Однажды, читая повесть безвременно ушедшего Сергея Довлатова, я наткнулся на упоминание о том, что на Брайтоне кто-то (не помню точно кто), придя на день рождения, пожлобился на подарок и преподнес в качестве такового фотографию правозащитника Белоцерковского.
В том, что речь шла о Леньке, Лейбе или, как он, кажется, назвал себя в Израиле, Арие, сомнений не было. Многое вспомнилось в этой связи, особенно то время, когда мы небольшой группой работали над реконструкцией здания Киевского ипподрома под министерство.

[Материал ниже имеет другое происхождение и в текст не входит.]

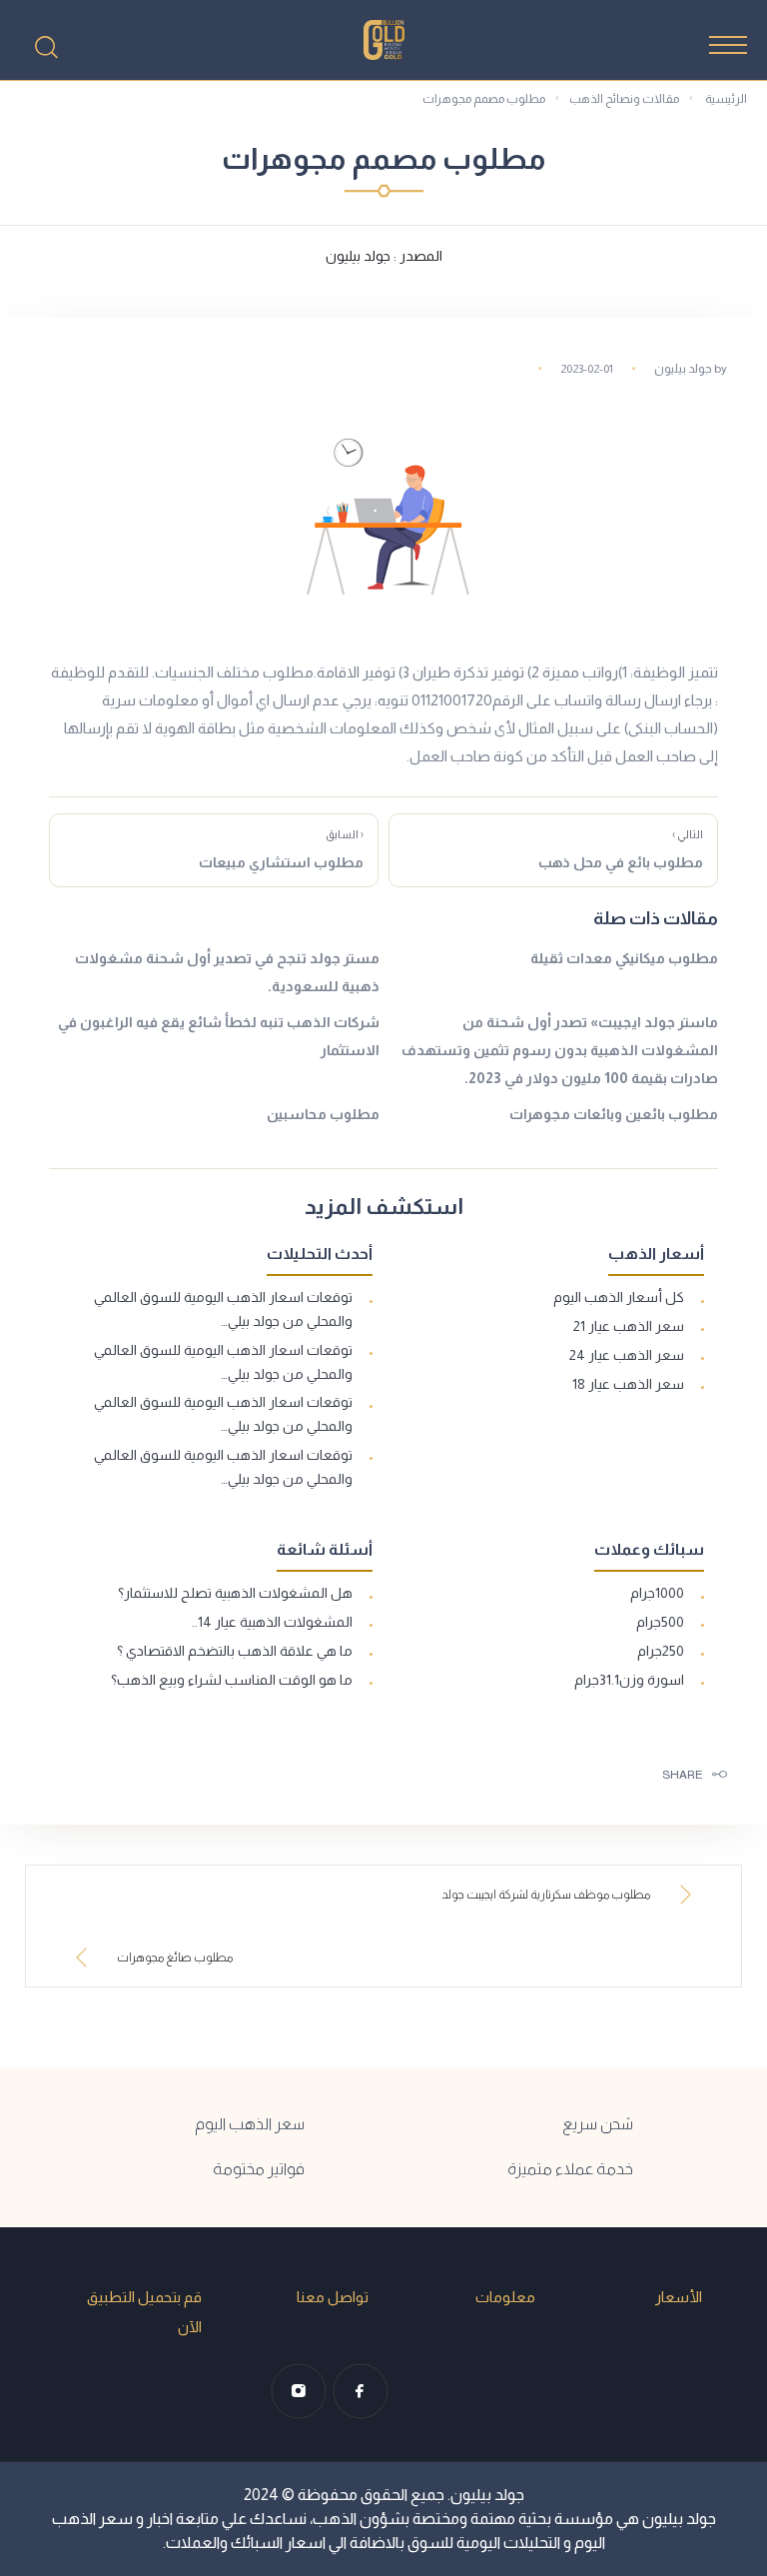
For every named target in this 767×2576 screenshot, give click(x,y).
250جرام (660, 1651)
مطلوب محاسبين (323, 1114)
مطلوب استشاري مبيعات (281, 849)
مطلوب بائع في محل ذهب (620, 849)
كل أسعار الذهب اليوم (618, 1297)
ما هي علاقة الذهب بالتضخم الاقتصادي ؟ (235, 1651)
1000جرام (657, 1593)
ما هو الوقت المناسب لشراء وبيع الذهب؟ (232, 1680)
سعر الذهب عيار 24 (626, 1355)
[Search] (46, 47)
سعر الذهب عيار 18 (628, 1384)
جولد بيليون (683, 369)
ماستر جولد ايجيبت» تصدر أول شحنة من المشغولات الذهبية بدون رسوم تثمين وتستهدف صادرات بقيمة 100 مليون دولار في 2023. (559, 1050)
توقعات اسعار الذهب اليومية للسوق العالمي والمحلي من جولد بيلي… (223, 1309)
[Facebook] (360, 2391)
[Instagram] (299, 2391)
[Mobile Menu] (728, 45)
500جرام (660, 1622)
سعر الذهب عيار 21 (628, 1326)
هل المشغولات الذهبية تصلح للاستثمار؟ (235, 1593)
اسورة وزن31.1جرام (629, 1680)
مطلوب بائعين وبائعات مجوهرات (613, 1114)
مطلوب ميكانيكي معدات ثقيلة (624, 958)
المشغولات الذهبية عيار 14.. (272, 1622)
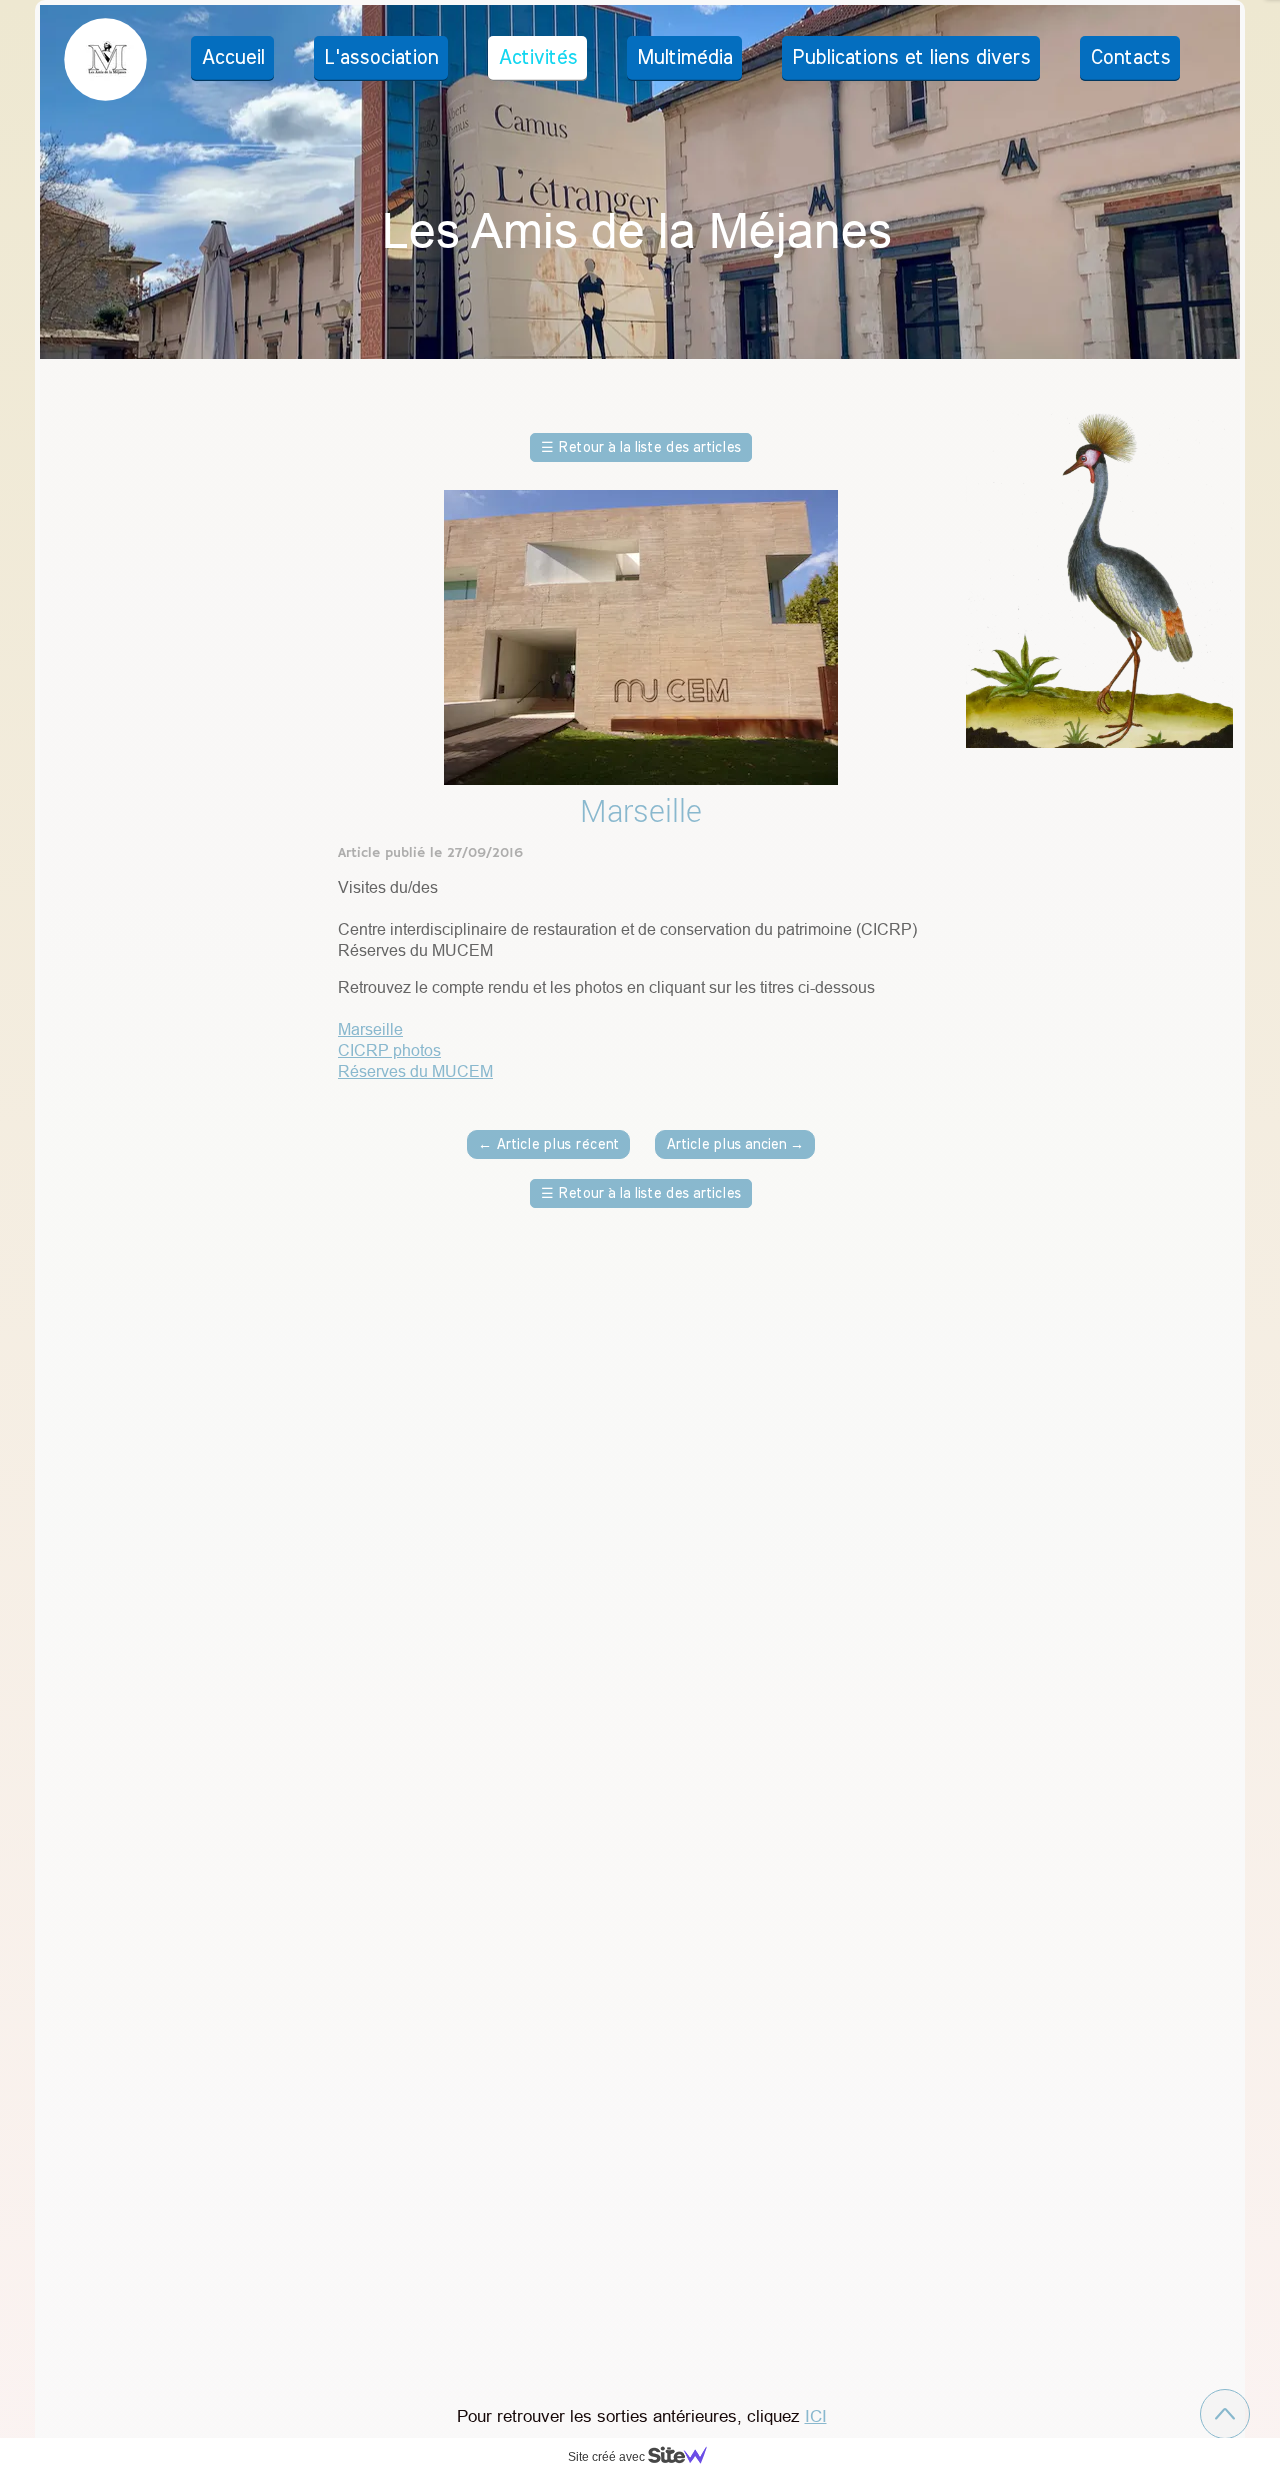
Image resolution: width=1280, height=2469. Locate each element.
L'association (381, 58)
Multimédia (684, 58)
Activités (537, 58)
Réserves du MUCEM (415, 1071)
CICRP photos (389, 1050)
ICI (816, 2416)
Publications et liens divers (911, 58)
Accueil (232, 58)
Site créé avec (608, 2457)
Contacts (1130, 58)
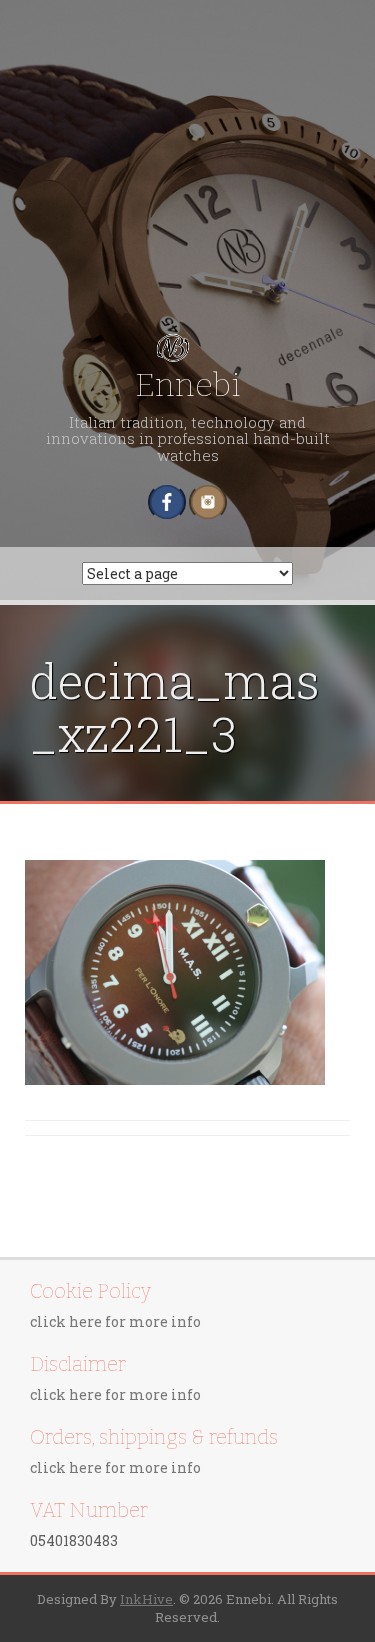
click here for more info (115, 1321)
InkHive (146, 1599)
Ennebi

В сентябре 1971 года, возможно впервые за долгие 20 лет, еще не очнувшись от хрущевской оттепели, собрались передовые люди Киева на несанкционированный митинг на месте Бабьего Яра. Я знал, что митинг будет, меня волновала память о тех сотнях тысяч ни в чем неповинных людей, но, повинуясь «заячьему» инстинкту, не пошел. Оправдание себе нашел мгновенно: маленькие дети. Но Лейб, который формально числился у меня в группе старшим архитектором, конечно же, пошел.
«Формально» говорю потому, что этот человек никогда и никому не подчинялся. Если он что-нибудь и делал, то не по приказу или указанию, а по просьбе, в порядке одолжения. Вообще он был диким занудой. Во всем желал дойти «до основанья, до корней, до сердцевины». Провоцируя этим у мужиков желание послать подальше, на что, впрочем, не обижался, объясняя это поверхностностью и эпикурейством большинства людей. У женщин иначе. Если у одних он вызывал сильную головную боль, то у других – жгучее желание отдаться. И тут, отбрасывая философию, срывал «цветы наслаждения», поддаваясь ненавидимому им же эпикурейству.
Свою склонность к полигамии объяснял естественным устройством системы размножения у мужчин и женщин.
– Понимаешь, – говорил он, – женщина во время овуляции вырабатывает одно яйцо в месяц, а мужчина во время эякуляции выбрасывает 200-300 миллионов сперматозоидов, т.е. по природе женская особь моногамна, а самцы – полигамны.
И тут же приводил примеры из дикой природы, предпочитая китов и кашалотов волкам и слонам.
Еще Лейб писал маслом неплохие пейзажи, играл в одиночестве на скрипке, как Шерлок Холмс, сочинял диковинные, занудные, как он сам стихи. В процессе сочинения, равно как и в процессе чтения стихов, он ужасающе гримасничал, ощеривая светленькие щеточкой усы, скаля зубы и вертя глазами так, что иногда белки полностью заполняли глазницы, морщил нос и лоб, изламывая брови. Это настолько диссонировало с тягучестью его поэзии, что неизбежно вызывало гомерический хохот. Леня недоумевал, что может быть смешного в трагических рассуждениях поэта-изгоя, взирающего на человейник (неплохо, правда?) с горных высей Демонова полета. И еще считал мое простодушие и открытость очень ловкой мимикрией, за которой прячется еще более демонический, чем его разум. Это было смешно, но льстило.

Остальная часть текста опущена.